While there is no correlation with the non top ten valence tracks, there is a weak positive correlation with the top ten valence tracks. This implies that more positive songs include more instrumentals and less vocals. Songs like this can be disco and club songs, where those songs are played at large gatherings, such as a club. At these gatherings, many people are excited and happy in general.

ggplot(spotify_bottom_valence, aes(speechiness, valence)) +
  geom_point(size = 2) +
  geom_smooth(method = "lm") +
  # Set the top bottom valence songs to be coloured red
  geom_point(data = bottom_ten_valence, color = "red") +
  geom_smooth(data = bottom_ten_valence, method = "lm", color = "red") +
  ggtitle("Bottom Valence Values Compared to Speechiness") +
  # Adjust title to the centre of the graph
  theme(plot.title.position = 'plot', 
        plot.title = element_text(hjust = .5))

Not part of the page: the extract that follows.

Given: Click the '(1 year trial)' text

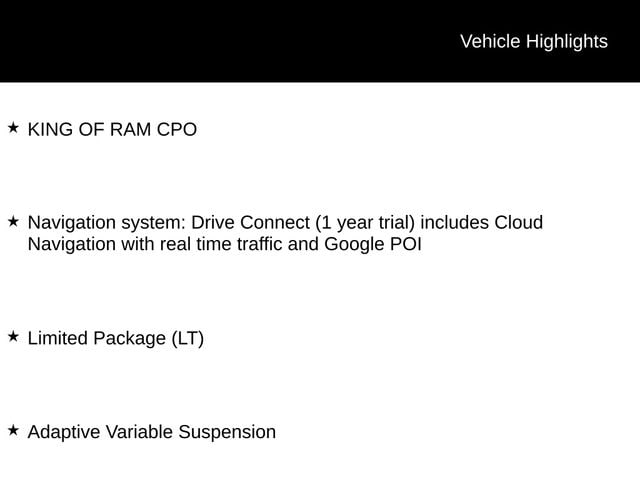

This is a scatter plot graph of the bottom 1500 valence tracks seeing if there is any correlation between the variables speechiness and valence. There are also some red points and a separate correlation line that highlight the bottom ten valence tracks while the blue line are for other bottom valence tracks that are below the top 10. There is no correlation for the non-bottom ten tracks, but there is a weak positive for the bottom ten tracks. This implies that low valence songs are having a trend of including more words in their songs. The trend seems to be straying away from songs, such as orchestra. So, more people are preferring some words in songs. This may be that some people find comfort or are positive when there are words in songs. This may be that they might find lyrics to be relatable to themselves or someone they know that makes them happy.

We summarized the correlation using cor(), which displays the correlation of the spotify data set in a generalized manner. As below, we used coloured circles to show what strong or weak a correlation is between two variables.

# Displays a correlation graph in the top valence songs with simple, circle visuals
top_cor <- cor(spotify_top_valence[12:23])
corrplot(top_cor, type = "upper", method = "circle", order = "alphabet", 
         title = "Top Valence Correlations",
         # Makes the title completely above the graph
         mar=c(0,0,1,0)) # Source: http://stackoverflow.com/a/14754408/54964

# Displays a correlation graph in the bottom valence songs with simple, circle visuals
bottom_cor <- cor(spotify_bottom_valence[12:23])
corrplot(bottom_cor, type = "upper", method = "circle", order = "alphabet",
         title = "Bottom Valence Correlations",
         # Makes the title completely above the graph
         mar=c(0,0,1,0)) # Source: http://stackoverflow.com/a/14754408/54964

As seen in the correlation plot above, there is a lack of correlation in regards to valence. However, there are some weak positives and negatives in it. This may indicate that our current graphs and data set does not indicate any evidence if valence makes a person happier.

We also may plan to use more regression graphs to see if the results would contribute to our research, but we currently do not have much knowledge about regression.

Summary

While there might not be any strong correlation between what makes a song feel positive (valence) and other variables from this data set, there are some graphs from the data set that do point to a possible correlation between the top tracks. Whether it is a positive or negative, there is a possibility that there is an unseen correlation between other variables that affected the valence of the track and those tracks created a trend. Most of the other tracks point to the idea there is a extremely weak correlation between valence and the other variables.